I was taken aback when I compiled the numbers for the yearly review of the Independent Movement Database. I noticed that the number of active jurisdictions had dropped. It was not a huge drop, but it was a drop. I began to dig deeper and was encouraged to see that these jurisdictions had not ceased to exist, but rather they had merged into other jurisdictions. This is encouraging because it shows that our history as a movement of splitting into increasingly smaller jurisdictions every other day may be coming to an end.
One of the things we have been working on in our church has been the process of forming working relationships. Not necessarily intercommunions, as in all reality, we should all be in communion with each other as members of the body of Christ. But rather, we are working to build relationships with jurisdictions willing to work together toward common goals regardless of our particular expression of the faith. We believe this is important as it will make us all stronger.
But in order to do so, we have to move past the ideals of the past (ie. hostile takeovers of smaller jurisdictions, demands that a jurisdiction be 100% orthodox in order to work with them) and develop new ways to work together and new ways to reach those who need our message most.
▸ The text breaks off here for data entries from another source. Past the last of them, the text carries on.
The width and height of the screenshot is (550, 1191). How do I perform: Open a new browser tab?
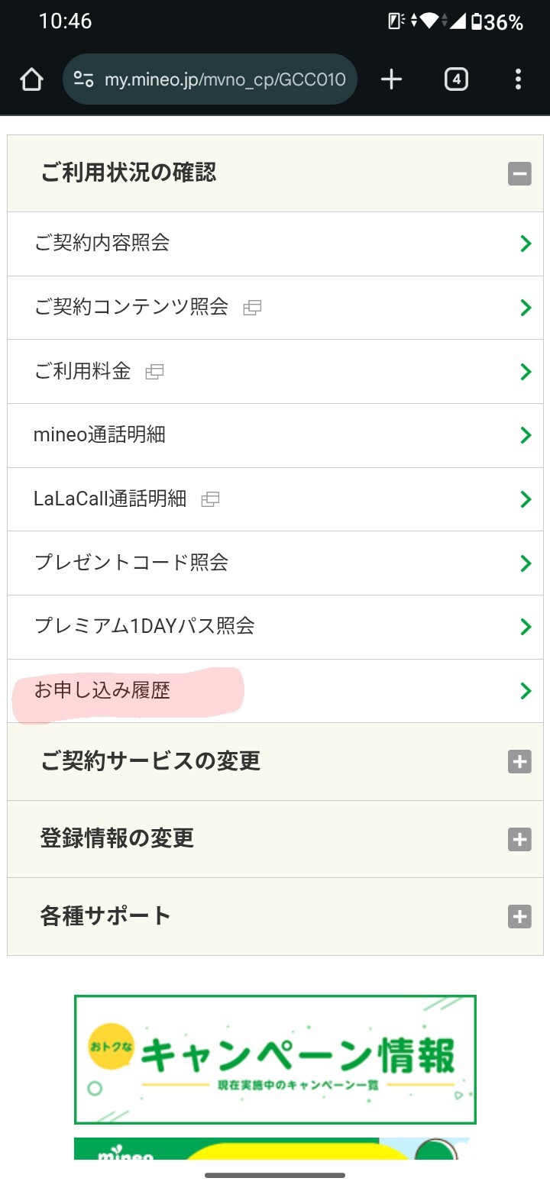coord(391,79)
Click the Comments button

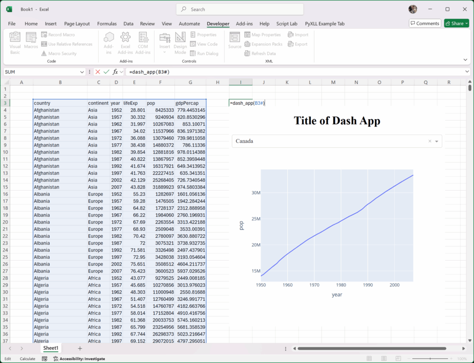[425, 23]
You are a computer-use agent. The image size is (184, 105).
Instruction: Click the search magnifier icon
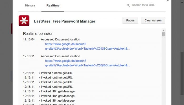point(128,6)
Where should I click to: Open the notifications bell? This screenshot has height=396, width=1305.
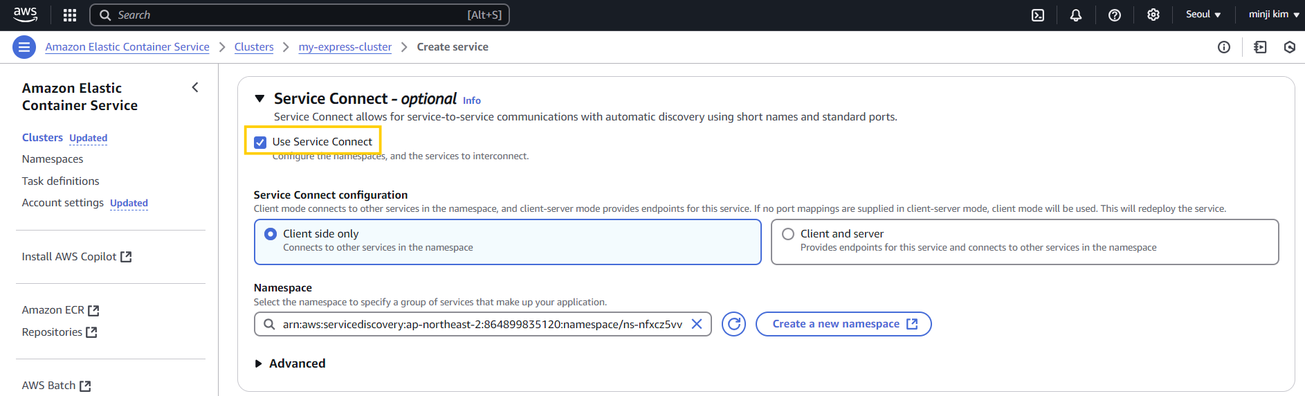(x=1076, y=15)
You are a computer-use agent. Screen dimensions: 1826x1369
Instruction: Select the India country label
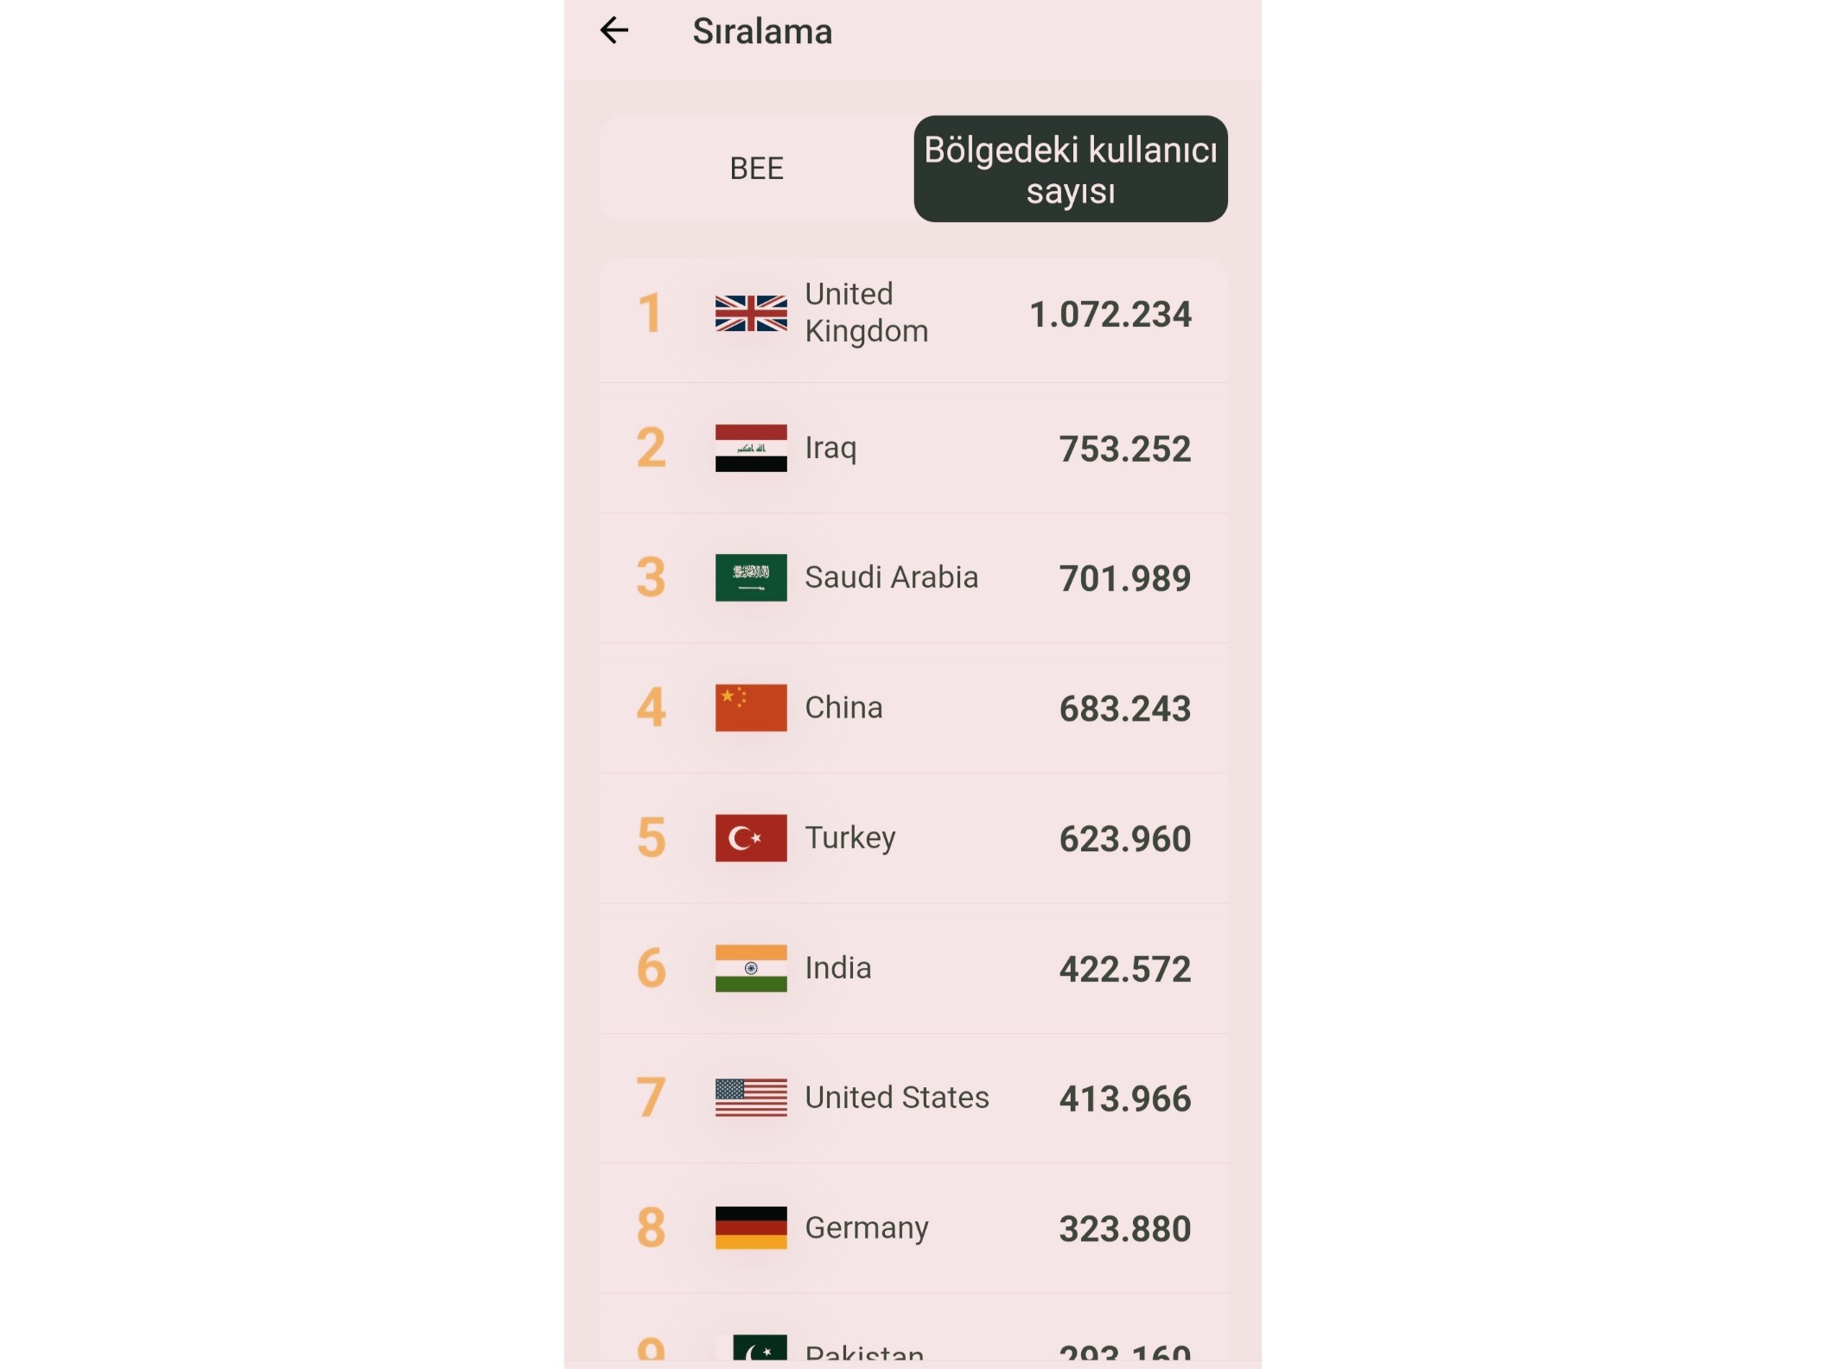click(837, 968)
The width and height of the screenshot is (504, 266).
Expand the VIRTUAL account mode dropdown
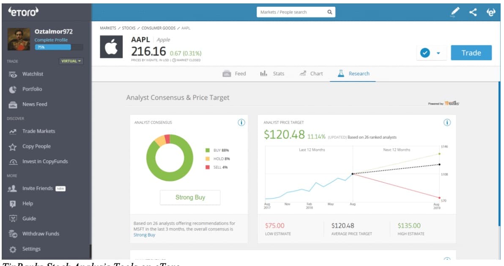tap(71, 61)
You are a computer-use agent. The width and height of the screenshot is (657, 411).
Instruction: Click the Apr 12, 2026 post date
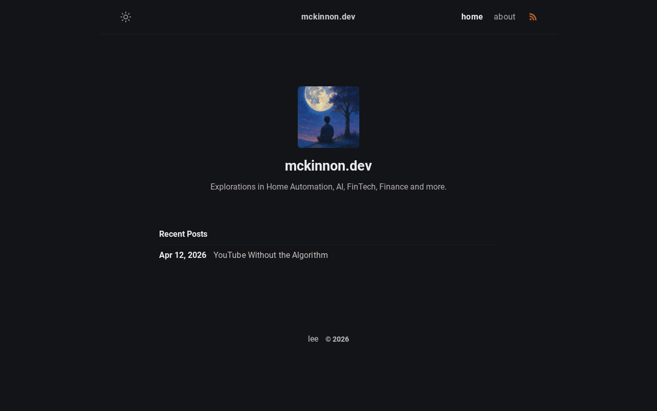(183, 255)
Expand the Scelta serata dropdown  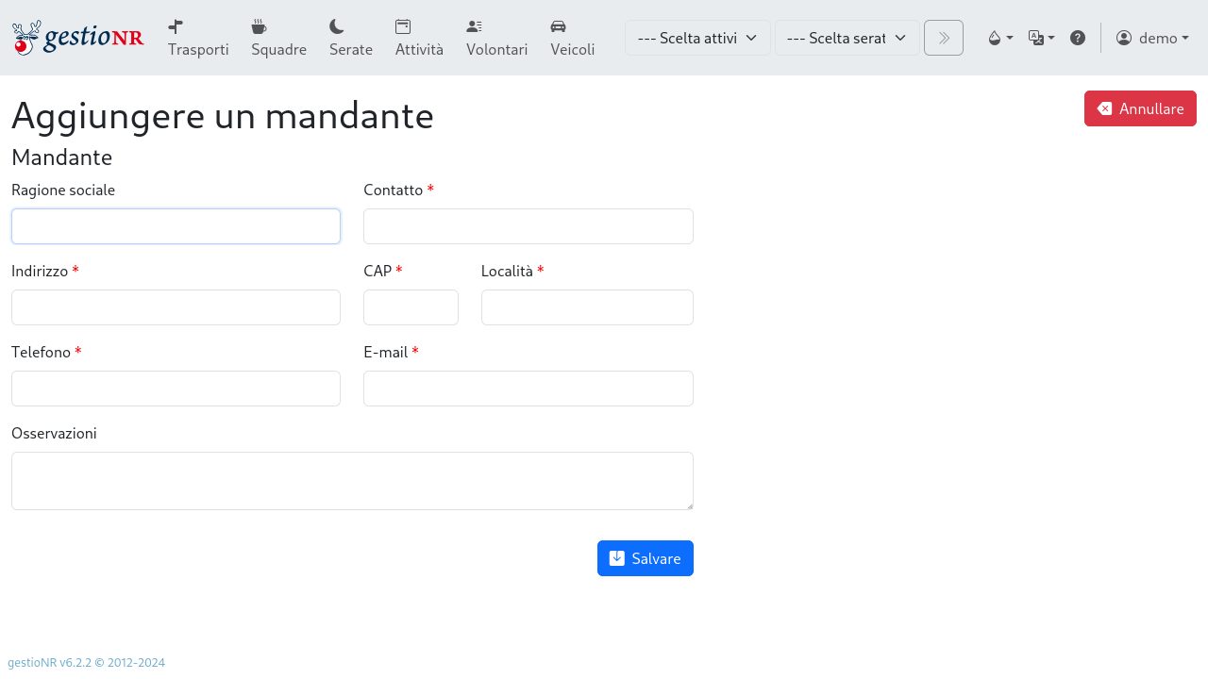[x=847, y=38]
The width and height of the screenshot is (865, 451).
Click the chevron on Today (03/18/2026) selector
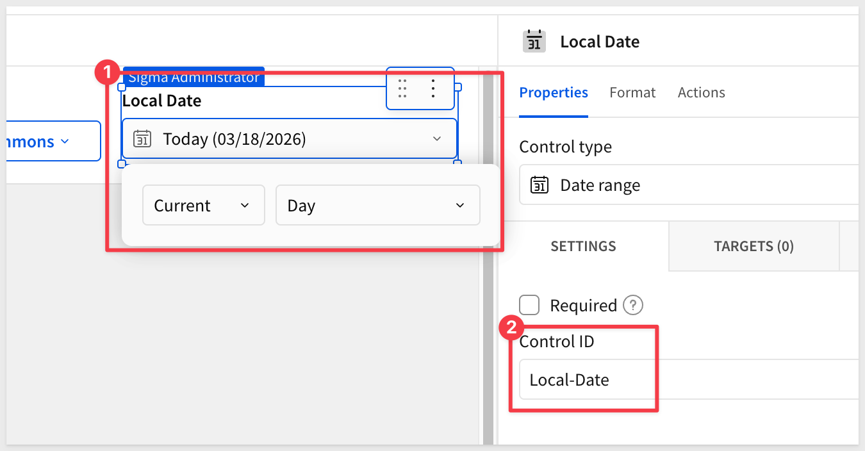point(437,138)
It is not about how many people you have in the pews, it is about how many people you helped and how many you were Christ to today.
I want to say that I very proud to be a part of the ISM and I am humbled to be a part of many of the projects that are growing and developing in our movement. It is my prayer that 2014 will be any even greater year for our movement and will bring even more wonderful projects to our doorsteps!
The Right Rev. Gregory Godsey, OSFoc is the Managing Editor of Convergent Streams. He is the Presiding Bishop of the Old Catholic Churches International and the Bishop Ordinary of the Diocese of Saint Maximilian Kolbe (AL, FL, GA, and SC). He is also the Director of the Office of Communications and Media Relations for the OCCI. He lives in North Augusta, South Carolina with his wife and son.